Mehr als zwei Drittel der Deutschen möchte häufiger in politische Entscheidungen eingebunden werden und setzt dabei verstärkt auf das Internet. Dies ist eines der Ergebnisse einer repräsentativen Umfrage von infratest dimap im Auftrag des “Internet & Gesellschaft Co://aboratory” unter 1.000 Wahlberechtigten.
Danach wünschen sich 71% der Befragten, via Internet stärker in die Entscheidungsprozesse des Staates einbezogen zu werden. 69% sind konkret dazu bereit, sich an einem lokalen eParticipation Angebot zu beteiligen, wenn Kommunen vor Ort über geplante Vorhaben oder Ausgaben abstimmen lassen. Lediglich 18% schließen aus, bei einer solchen Initiative mitzumachen. Nicht eindeutig fiel das Ergebnis bei der Frage aus, ob im Zuge der Modernisierung alle nicht-personenbezogenen Informationen der Verwaltung veröffentlicht werden sollten. 45% sprachen sich dafür aus, durch Open Data die Arbeit der Behörden wirkungsvoller und offener zu gestalten, 44% waren dagegen.

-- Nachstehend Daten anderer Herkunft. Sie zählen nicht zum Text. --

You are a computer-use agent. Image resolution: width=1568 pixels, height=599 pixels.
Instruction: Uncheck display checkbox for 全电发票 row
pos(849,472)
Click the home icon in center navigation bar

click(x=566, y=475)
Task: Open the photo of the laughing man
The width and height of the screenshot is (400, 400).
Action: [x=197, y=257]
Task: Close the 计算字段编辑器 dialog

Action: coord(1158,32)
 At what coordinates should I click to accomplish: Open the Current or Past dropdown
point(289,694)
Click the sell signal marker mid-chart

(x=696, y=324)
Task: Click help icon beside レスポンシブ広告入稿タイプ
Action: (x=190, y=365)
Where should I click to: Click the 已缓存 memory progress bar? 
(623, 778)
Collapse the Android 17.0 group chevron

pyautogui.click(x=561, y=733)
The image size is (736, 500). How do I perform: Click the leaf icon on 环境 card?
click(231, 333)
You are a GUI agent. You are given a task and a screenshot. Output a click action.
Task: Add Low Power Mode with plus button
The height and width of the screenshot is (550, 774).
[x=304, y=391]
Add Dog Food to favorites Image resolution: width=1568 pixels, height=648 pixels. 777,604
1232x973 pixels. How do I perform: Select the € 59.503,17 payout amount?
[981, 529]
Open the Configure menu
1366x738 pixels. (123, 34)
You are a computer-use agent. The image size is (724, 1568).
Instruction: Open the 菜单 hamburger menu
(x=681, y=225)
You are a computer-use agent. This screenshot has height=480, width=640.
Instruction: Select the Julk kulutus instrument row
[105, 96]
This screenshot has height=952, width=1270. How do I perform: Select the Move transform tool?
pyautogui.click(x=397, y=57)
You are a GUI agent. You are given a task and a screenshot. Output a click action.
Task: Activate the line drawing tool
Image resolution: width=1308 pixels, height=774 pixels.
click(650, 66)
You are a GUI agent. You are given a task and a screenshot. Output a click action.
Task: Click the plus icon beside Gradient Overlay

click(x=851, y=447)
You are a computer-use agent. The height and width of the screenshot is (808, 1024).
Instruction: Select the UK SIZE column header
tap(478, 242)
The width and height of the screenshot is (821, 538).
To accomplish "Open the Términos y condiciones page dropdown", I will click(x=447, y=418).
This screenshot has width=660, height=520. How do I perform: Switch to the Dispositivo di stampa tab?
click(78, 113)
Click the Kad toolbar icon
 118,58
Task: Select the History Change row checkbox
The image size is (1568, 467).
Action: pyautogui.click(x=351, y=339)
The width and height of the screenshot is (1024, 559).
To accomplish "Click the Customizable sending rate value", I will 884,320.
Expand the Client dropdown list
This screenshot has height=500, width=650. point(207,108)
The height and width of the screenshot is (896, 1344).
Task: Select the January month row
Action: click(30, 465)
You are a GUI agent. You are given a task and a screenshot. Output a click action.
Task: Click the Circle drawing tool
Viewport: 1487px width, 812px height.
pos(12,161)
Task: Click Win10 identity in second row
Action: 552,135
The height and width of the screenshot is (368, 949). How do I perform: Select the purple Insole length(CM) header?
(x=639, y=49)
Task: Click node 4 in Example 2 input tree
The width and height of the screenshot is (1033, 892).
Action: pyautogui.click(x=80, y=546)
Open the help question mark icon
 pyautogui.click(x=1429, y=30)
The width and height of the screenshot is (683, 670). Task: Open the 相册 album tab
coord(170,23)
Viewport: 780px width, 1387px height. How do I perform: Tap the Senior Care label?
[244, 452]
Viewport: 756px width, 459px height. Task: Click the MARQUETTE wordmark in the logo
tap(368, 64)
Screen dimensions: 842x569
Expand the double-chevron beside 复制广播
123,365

Die Umfrage war Teil der zweiten Initiative des Multistakeholder-Expertenkreises “Internet & Gesellschaft Co://aboratory”, die sich mit den Themen Open Government, eParticipation und Open Data beschäftigte. Wie kann das Internet für eine stärkere politische Beteiligung der Bürger genutzt werden? Wie lassen sich im Ausland erprobte Konzepte als ‘Offene Staatskunst’ erfolgreich nach Deutschland übertragen? Und bedeutet offene Politik zugleich bessere Politik?